Where are they now, Kim, Nikki and Jason? I reckon they’re in their early-to-mid 50s, judging by their names. They were in their late teens to early twenties then, still finding themselves, still with time to write letters and poems and have intense friendships. Does Nikki still write her name with circles above the ‘i’s, or hearts when she’s feeling extra cheeky? Has Kim split up from her boring husband who never really understood anything about her, including why she would be friends with someone like Jason? Did she chuck out Family Meals when the family home broke up? And, Jason, did he ever get his poems published? Does he still think about Kim toujours? Does he still have her old letters? Does he ever re-read them? And if he does, does he feel as much nostalgia for the 80s, the era of my childhood, as I do, reading his letter thirty-four years after he wrote it?

A bientot,
Rowena x

The Found Letter:

50, Gxxxxxd Avenue, SURBITON, Surrey.
5th June 1982

Dear Kim
Thank you for your letter, which I received this morning. I am glad you liked the poem. By the time you receive this letter I will have had that operation I have been waiting for. I go into hospital tomorrow (Sunday), and they operate on Monday. I cannot wait I have been waiting for months, also when it is over and done with I will be able to start work again which will make me feel a lot better.
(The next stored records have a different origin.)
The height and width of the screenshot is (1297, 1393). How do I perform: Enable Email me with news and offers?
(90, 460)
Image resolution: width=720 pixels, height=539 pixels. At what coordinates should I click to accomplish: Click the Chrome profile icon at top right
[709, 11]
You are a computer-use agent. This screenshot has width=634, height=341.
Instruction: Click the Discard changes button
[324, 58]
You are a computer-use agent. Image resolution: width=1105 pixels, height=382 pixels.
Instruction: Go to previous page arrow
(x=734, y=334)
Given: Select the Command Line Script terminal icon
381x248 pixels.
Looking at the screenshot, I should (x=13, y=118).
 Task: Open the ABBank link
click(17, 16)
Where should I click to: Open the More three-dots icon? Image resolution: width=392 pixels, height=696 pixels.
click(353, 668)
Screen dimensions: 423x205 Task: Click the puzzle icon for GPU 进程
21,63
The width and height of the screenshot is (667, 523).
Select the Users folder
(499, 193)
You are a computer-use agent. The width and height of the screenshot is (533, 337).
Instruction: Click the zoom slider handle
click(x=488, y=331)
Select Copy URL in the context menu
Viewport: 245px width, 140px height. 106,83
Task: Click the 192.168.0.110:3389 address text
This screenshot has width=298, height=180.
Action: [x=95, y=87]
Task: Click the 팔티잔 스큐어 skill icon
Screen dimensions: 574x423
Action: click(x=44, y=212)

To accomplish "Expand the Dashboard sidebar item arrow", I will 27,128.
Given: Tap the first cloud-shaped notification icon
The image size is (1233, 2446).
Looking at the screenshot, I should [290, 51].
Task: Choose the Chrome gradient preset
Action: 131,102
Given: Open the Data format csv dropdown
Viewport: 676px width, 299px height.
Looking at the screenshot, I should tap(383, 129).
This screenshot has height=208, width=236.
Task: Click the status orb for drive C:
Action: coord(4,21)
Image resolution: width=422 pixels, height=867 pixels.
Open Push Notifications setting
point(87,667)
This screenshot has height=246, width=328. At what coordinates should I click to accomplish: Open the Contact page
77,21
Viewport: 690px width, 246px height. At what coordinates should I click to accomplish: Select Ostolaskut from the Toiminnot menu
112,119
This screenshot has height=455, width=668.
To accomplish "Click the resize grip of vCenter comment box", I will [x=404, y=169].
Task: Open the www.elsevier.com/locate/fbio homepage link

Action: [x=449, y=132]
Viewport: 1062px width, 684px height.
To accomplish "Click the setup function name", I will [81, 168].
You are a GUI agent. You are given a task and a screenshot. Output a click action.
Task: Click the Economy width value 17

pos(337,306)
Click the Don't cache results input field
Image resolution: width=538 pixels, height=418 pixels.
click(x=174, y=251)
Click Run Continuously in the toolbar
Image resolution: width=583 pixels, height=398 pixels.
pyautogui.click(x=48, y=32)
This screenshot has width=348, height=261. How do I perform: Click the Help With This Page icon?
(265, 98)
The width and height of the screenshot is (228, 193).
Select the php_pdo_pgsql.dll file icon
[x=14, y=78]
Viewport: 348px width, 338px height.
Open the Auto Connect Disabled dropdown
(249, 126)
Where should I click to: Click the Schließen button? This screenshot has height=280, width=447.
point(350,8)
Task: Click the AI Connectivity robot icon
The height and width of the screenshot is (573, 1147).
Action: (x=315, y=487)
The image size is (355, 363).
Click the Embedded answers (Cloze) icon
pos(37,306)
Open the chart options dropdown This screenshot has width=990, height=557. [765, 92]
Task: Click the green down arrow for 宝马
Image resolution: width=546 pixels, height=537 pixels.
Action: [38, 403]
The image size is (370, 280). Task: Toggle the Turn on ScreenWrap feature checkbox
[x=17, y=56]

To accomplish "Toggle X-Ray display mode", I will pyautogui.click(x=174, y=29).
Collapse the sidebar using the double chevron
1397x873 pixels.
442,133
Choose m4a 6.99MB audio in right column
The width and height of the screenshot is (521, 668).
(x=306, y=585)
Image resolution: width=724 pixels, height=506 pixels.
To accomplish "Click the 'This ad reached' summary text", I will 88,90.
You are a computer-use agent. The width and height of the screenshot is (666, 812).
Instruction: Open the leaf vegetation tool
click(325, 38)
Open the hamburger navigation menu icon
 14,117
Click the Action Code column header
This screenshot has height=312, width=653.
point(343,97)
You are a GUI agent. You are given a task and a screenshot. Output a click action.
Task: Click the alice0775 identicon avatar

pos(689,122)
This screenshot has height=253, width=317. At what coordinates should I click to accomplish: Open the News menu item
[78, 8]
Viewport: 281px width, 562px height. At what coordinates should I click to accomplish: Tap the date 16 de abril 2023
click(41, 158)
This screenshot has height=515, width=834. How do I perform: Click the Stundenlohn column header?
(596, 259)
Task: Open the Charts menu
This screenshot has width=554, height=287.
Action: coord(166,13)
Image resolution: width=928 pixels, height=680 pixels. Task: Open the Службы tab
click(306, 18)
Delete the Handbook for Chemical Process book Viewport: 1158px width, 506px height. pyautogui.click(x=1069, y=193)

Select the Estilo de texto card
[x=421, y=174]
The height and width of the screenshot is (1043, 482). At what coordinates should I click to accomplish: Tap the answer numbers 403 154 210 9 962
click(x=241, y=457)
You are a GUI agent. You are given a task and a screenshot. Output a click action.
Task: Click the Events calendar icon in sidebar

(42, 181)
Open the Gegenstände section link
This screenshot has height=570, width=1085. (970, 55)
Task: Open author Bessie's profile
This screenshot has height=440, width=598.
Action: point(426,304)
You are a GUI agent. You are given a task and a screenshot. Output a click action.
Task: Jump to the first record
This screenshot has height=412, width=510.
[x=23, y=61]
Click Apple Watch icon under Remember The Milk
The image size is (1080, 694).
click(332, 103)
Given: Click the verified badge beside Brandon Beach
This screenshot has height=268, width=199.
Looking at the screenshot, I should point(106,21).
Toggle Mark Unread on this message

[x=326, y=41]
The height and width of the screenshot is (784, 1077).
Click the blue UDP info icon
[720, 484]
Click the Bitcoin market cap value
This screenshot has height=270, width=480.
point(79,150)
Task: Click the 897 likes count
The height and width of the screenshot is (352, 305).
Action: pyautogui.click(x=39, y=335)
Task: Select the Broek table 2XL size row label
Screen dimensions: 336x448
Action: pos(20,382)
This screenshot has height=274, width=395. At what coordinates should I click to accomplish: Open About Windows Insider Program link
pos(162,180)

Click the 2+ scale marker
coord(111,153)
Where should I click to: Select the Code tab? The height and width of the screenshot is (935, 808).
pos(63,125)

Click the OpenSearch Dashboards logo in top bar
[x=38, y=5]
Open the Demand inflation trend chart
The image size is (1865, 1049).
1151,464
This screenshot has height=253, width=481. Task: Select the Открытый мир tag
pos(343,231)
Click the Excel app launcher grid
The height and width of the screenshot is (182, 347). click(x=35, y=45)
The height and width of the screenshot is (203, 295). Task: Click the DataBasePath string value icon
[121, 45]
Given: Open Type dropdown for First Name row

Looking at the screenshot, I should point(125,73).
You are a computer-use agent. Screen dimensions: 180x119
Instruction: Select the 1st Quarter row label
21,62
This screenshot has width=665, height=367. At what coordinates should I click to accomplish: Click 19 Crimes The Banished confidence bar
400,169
I have typed out a lot of my poems and lyrics so I can get them copyrighted, I have so many which I have written over the years I do not know where to start. I do not know which are worth having copyrighted or not, or any of them are worth copyrighting. Not alot (sic) has happened this way, having a bit of a problem with a young lady I know. She keeps calling me up and getting too close, I am just not interested and I find it difficult to tell her or anyone as a matter of fact, to back of (sic), oh well I will think of something I always do.

Nikki told me you were going to France about August time, but I was not too sure about the exact dates, I hope you have a good time (which I know you will) but no doubt I will hear or see you before then, I hope. Any way (sic), I must love you and leave you and I will hear from you soon, and I will call you soon. Look after yourself and give my love to Nikki if you hear from her.

Love you as always
Jason xxxx

P.S Je pense a toi toujours ma cher.